The idealist in me would like to say that being ambitious about platonic love is how you start to be ambitious about everything else, including romantic love. The cynic in me points out there are a thousand and one articles telling people that they should have better friendships and very few telling them how. Just hang out, just touch grass. People are told they should have better ways of meeting people, but practically, they don’t.

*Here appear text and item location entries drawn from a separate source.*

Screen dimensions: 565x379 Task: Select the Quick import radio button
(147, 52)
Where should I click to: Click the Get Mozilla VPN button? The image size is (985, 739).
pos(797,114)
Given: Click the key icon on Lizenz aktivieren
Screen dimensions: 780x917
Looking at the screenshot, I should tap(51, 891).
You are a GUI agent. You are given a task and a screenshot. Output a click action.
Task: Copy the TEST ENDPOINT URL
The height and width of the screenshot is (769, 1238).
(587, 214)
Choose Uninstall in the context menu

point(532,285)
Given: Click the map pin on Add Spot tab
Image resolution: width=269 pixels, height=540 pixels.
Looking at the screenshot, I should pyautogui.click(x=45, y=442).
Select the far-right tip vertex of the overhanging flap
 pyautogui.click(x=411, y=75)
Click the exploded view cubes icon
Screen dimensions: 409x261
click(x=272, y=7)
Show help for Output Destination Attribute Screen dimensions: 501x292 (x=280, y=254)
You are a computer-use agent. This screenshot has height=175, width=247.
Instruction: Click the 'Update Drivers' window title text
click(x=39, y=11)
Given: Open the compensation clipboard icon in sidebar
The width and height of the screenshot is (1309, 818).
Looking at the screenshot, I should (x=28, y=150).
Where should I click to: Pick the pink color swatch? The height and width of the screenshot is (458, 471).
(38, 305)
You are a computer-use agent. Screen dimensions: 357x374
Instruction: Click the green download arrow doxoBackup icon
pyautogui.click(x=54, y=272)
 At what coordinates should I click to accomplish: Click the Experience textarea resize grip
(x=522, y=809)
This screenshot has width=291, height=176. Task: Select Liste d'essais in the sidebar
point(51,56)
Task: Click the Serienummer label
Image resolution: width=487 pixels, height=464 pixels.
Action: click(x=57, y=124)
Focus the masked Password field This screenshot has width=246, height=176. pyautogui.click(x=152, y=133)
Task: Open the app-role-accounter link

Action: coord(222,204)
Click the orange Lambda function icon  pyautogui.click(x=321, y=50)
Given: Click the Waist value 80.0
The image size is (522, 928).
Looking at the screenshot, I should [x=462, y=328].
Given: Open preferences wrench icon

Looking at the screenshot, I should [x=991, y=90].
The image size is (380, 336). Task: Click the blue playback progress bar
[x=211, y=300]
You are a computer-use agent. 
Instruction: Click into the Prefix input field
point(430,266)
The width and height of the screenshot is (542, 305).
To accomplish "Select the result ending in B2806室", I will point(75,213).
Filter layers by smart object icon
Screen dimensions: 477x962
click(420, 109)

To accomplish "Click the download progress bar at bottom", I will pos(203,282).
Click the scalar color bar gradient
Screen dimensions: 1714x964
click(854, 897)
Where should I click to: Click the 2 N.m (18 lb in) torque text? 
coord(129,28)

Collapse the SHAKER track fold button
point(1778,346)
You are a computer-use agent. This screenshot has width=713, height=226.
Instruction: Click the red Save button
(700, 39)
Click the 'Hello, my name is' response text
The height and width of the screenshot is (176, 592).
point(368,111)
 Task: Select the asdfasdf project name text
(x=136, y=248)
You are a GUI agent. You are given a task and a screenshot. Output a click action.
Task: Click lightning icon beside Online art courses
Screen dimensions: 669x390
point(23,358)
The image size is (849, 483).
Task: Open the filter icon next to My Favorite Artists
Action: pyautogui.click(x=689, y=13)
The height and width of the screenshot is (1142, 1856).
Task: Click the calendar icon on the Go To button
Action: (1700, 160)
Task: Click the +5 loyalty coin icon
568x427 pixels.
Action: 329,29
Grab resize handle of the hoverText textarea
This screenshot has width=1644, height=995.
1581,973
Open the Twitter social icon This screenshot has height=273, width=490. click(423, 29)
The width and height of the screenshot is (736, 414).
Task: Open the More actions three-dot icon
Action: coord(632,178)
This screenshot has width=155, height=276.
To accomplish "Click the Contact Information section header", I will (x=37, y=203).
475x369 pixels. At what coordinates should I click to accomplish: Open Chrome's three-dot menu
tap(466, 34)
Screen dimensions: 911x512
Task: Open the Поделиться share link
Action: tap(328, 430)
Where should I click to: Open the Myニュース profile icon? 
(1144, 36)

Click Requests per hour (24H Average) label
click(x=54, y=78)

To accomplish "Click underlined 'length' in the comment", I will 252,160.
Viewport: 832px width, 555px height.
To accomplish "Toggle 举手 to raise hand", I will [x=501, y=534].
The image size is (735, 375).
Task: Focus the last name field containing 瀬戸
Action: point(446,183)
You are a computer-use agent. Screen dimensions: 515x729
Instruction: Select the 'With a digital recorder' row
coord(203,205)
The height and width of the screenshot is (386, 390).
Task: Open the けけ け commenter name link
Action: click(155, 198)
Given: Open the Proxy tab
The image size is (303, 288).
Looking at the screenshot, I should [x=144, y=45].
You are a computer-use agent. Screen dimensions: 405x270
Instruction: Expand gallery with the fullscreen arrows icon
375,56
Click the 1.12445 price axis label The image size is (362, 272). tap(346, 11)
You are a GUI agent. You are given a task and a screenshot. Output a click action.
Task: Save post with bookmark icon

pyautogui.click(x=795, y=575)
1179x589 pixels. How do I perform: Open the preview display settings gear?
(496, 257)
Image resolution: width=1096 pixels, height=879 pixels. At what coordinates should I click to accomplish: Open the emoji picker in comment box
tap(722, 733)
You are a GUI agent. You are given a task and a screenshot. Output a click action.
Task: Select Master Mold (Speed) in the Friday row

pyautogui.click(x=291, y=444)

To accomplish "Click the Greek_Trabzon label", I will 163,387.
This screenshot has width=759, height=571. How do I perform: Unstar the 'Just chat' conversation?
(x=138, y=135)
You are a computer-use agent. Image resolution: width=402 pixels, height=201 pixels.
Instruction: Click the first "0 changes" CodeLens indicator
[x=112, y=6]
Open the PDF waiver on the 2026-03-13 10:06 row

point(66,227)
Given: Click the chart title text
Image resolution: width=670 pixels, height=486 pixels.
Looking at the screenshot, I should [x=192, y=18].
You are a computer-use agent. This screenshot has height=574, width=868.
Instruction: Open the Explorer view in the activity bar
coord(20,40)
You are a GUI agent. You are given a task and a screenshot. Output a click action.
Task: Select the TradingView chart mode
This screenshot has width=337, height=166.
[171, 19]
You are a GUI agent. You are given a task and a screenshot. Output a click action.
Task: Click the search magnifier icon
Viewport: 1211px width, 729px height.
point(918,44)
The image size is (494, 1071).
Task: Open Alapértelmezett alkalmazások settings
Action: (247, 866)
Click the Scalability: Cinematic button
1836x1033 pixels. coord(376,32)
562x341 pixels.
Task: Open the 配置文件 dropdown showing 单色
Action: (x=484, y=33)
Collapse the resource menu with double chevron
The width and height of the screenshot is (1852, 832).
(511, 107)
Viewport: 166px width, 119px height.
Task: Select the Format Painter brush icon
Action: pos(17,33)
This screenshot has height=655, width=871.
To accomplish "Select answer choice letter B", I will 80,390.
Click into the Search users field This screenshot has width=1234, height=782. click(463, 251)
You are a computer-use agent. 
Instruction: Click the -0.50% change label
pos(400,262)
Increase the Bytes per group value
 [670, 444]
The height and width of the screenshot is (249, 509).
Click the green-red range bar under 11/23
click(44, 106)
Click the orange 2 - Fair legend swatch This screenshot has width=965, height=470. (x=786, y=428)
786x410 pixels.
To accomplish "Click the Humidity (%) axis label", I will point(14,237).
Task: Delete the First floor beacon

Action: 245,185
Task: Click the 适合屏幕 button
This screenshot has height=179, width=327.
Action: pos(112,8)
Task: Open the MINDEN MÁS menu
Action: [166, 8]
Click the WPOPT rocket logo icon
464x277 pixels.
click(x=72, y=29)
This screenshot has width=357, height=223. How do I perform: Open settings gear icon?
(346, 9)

When I was 19 the older guy (haha) I was dating told me that he didn’t think that people were biologically designed for serial monogamy. And I’ve come to agree: it doesn’t seem normal, natural, to pour everything into someone for two and a half years, and then stop talking to them afterwards. It doesn’t even seem natural to do that for two months. But again, we seem to have found no better way of dating than attaching and detaching until the right person is found.
I’d like to be a matchmaker but my early experiments suggest that might be substantially harder than writing a Substack. There are a million reasons two people might get not get along and one reason they will (pheromones). People on Twitter post descriptions of why love must be dead… “My friend, 33f, blonde and makes 150k per year at her email job, can’t find anyone to date her…” The divorce rate is going down but so is the birth rate. In 2016, women in San Francisco County became first time mothers at the age of 31.9. (New York and Marin County were second and third, respectively.) Accelerationism is the word of the moment, but when it comes to settling down we seem to take our time.
Decentering romantic love is, I think, what has most successfully led me towards romance. Love of art, love of nature, love of people. I don’t really “date”, anymore. I encounter my beloved on the street as they are a manifestation of the world that I love. And they love the world through me.
A lot of people trying to date seem to forget this. If I could give advice, I’d say: get out in the world and find love right where you are! Love your friends, your activities, your challenges. Love yourself. And then love will come searching for you!
https://rishi.garden/love
I love this! I’ve been thinking a lot about this. How decentering romantic love (as bell hooks talks about) doesn’t mean you can’t still really want romantic love. The longing that goes into it. The gamification of online dating. The beauty that comes with commitment. There’s so much within this topic of “modern love”. Thank you!!!!!